→ Job: Copy every line of the material below verbatim, keeping each line as it stands.

══ The data ══

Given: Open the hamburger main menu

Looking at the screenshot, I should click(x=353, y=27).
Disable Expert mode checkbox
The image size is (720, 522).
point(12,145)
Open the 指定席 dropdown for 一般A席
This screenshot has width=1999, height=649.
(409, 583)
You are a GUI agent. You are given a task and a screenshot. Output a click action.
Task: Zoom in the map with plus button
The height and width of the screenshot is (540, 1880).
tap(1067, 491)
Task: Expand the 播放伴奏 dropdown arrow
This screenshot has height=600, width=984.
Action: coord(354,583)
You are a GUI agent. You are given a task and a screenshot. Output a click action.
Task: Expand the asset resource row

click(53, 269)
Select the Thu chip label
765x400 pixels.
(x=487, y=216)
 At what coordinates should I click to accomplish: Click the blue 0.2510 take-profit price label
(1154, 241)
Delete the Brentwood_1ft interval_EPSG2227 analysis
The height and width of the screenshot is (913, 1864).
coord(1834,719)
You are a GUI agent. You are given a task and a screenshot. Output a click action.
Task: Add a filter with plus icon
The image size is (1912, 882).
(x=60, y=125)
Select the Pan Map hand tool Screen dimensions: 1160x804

═══

→ Expected output:
Given: Open the hamburger main menu

Looking at the screenshot, I should click(x=353, y=27).
Disable Expert mode checkbox
The image size is (720, 522).
point(12,145)
Open the 指定席 dropdown for 一般A席
This screenshot has width=1999, height=649.
(409, 583)
You are a GUI agent. You are given a task and a screenshot. Output a click action.
Task: Zoom in the map with plus button
The height and width of the screenshot is (540, 1880).
tap(1067, 491)
Task: Expand the 播放伴奏 dropdown arrow
This screenshot has height=600, width=984.
Action: coord(354,583)
You are a GUI agent. You are given a task and a screenshot. Output a click action.
Task: Expand the asset resource row

click(53, 269)
Select the Thu chip label
765x400 pixels.
(x=487, y=216)
 At what coordinates should I click to accomplish: Click the blue 0.2510 take-profit price label
(1154, 241)
Delete the Brentwood_1ft interval_EPSG2227 analysis
The height and width of the screenshot is (913, 1864).
coord(1834,719)
You are a GUI agent. You are given a task and a screenshot. Output a click action.
Task: Add a filter with plus icon
The image size is (1912, 882).
(x=60, y=125)
Select the Pan Map hand tool Screen dimensions: 1160x804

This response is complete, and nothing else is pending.